Work item: Transcribe each entry so that it matches the original exactly.

Dataset entries:
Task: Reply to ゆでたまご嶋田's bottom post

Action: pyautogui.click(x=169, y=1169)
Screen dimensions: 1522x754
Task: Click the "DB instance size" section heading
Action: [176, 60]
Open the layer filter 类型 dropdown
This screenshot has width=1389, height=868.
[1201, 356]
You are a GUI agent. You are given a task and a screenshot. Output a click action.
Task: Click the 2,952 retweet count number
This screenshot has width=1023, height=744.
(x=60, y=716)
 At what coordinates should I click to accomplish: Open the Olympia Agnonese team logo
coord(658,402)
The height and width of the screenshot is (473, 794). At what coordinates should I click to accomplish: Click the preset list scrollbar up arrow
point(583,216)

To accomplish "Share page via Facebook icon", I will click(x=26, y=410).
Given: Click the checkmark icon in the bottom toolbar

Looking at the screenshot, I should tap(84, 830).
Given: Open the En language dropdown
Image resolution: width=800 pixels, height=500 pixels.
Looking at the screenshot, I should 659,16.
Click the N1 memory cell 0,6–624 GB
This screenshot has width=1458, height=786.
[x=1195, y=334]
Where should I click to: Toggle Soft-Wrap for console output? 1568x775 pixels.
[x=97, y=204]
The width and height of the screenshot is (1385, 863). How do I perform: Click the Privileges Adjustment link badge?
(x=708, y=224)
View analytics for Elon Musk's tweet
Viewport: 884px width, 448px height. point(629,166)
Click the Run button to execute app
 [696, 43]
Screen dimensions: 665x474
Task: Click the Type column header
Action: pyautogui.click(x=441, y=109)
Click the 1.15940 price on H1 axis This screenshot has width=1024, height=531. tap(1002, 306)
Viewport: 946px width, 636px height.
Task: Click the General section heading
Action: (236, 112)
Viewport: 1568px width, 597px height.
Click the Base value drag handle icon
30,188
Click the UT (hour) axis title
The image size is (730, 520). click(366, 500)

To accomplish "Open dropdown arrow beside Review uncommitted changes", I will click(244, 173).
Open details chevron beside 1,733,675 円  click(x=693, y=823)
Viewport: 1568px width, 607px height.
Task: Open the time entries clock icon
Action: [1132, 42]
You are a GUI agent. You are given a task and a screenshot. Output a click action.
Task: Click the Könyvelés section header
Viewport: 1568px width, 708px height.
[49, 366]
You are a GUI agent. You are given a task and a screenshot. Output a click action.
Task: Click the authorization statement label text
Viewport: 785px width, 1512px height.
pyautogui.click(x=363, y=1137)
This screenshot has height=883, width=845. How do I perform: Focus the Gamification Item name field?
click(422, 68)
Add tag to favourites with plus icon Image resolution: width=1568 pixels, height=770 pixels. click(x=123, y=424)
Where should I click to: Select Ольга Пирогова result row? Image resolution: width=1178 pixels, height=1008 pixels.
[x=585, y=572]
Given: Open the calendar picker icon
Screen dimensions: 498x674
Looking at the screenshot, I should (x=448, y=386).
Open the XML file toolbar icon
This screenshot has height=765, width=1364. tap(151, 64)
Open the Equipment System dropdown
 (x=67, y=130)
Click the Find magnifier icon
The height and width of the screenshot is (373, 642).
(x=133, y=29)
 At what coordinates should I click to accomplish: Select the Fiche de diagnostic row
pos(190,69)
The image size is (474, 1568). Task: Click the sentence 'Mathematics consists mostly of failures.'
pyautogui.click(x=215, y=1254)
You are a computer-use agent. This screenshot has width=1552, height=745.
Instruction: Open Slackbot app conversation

Result of this exercise:
Task: Reply to ゆでたまご嶋田's bottom post

Action: pyautogui.click(x=169, y=1169)
Screen dimensions: 1522x754
Task: Click the "DB instance size" section heading
Action: [176, 60]
Open the layer filter 类型 dropdown
This screenshot has width=1389, height=868.
[1201, 356]
You are a GUI agent. You are given a task and a screenshot. Output a click action.
Task: Click the 2,952 retweet count number
This screenshot has width=1023, height=744.
(x=60, y=716)
 At what coordinates should I click to accomplish: Open the Olympia Agnonese team logo
coord(658,402)
The height and width of the screenshot is (473, 794). At what coordinates should I click to accomplish: Click the preset list scrollbar up arrow
point(583,216)

To accomplish "Share page via Facebook icon", I will click(x=26, y=410).
Given: Click the checkmark icon in the bottom toolbar

Looking at the screenshot, I should tap(84, 830).
Given: Open the En language dropdown
Image resolution: width=800 pixels, height=500 pixels.
Looking at the screenshot, I should 659,16.
Click the N1 memory cell 0,6–624 GB
This screenshot has width=1458, height=786.
[x=1195, y=334]
Where should I click to: Toggle Soft-Wrap for console output? 1568x775 pixels.
[x=97, y=204]
The width and height of the screenshot is (1385, 863). How do I perform: Click the Privileges Adjustment link badge?
(x=708, y=224)
View analytics for Elon Musk's tweet
Viewport: 884px width, 448px height. point(629,166)
Click the Run button to execute app
 [696, 43]
Screen dimensions: 665x474
Task: Click the Type column header
Action: pyautogui.click(x=441, y=109)
Click the 1.15940 price on H1 axis This screenshot has width=1024, height=531. tap(1002, 306)
Viewport: 946px width, 636px height.
Task: Click the General section heading
Action: (236, 112)
Viewport: 1568px width, 597px height.
Click the Base value drag handle icon
30,188
Click the UT (hour) axis title
The image size is (730, 520). click(366, 500)

To accomplish "Open dropdown arrow beside Review uncommitted changes", I will click(244, 173).
Open details chevron beside 1,733,675 円  click(x=693, y=823)
Viewport: 1568px width, 607px height.
Task: Open the time entries clock icon
Action: [1132, 42]
You are a GUI agent. You are given a task and a screenshot. Output a click action.
Task: Click the Könyvelés section header
Viewport: 1568px width, 708px height.
[49, 366]
You are a GUI agent. You are given a task and a screenshot. Output a click action.
Task: Click the authorization statement label text
Viewport: 785px width, 1512px height.
pyautogui.click(x=363, y=1137)
This screenshot has height=883, width=845. How do I perform: Focus the Gamification Item name field?
click(422, 68)
Add tag to favourites with plus icon Image resolution: width=1568 pixels, height=770 pixels. click(x=123, y=424)
Where should I click to: Select Ольга Пирогова result row? Image resolution: width=1178 pixels, height=1008 pixels.
[x=585, y=572]
Given: Open the calendar picker icon
Screen dimensions: 498x674
Looking at the screenshot, I should (x=448, y=386).
Open the XML file toolbar icon
This screenshot has height=765, width=1364. tap(151, 64)
Open the Equipment System dropdown
 (x=67, y=130)
Click the Find magnifier icon
The height and width of the screenshot is (373, 642).
(x=133, y=29)
 At what coordinates should I click to accomplish: Select the Fiche de diagnostic row
pos(190,69)
The image size is (474, 1568). Task: Click the sentence 'Mathematics consists mostly of failures.'
pyautogui.click(x=215, y=1254)
You are a computer-use agent. This screenshot has width=1552, height=745.
Instruction: Open Slackbot app conversation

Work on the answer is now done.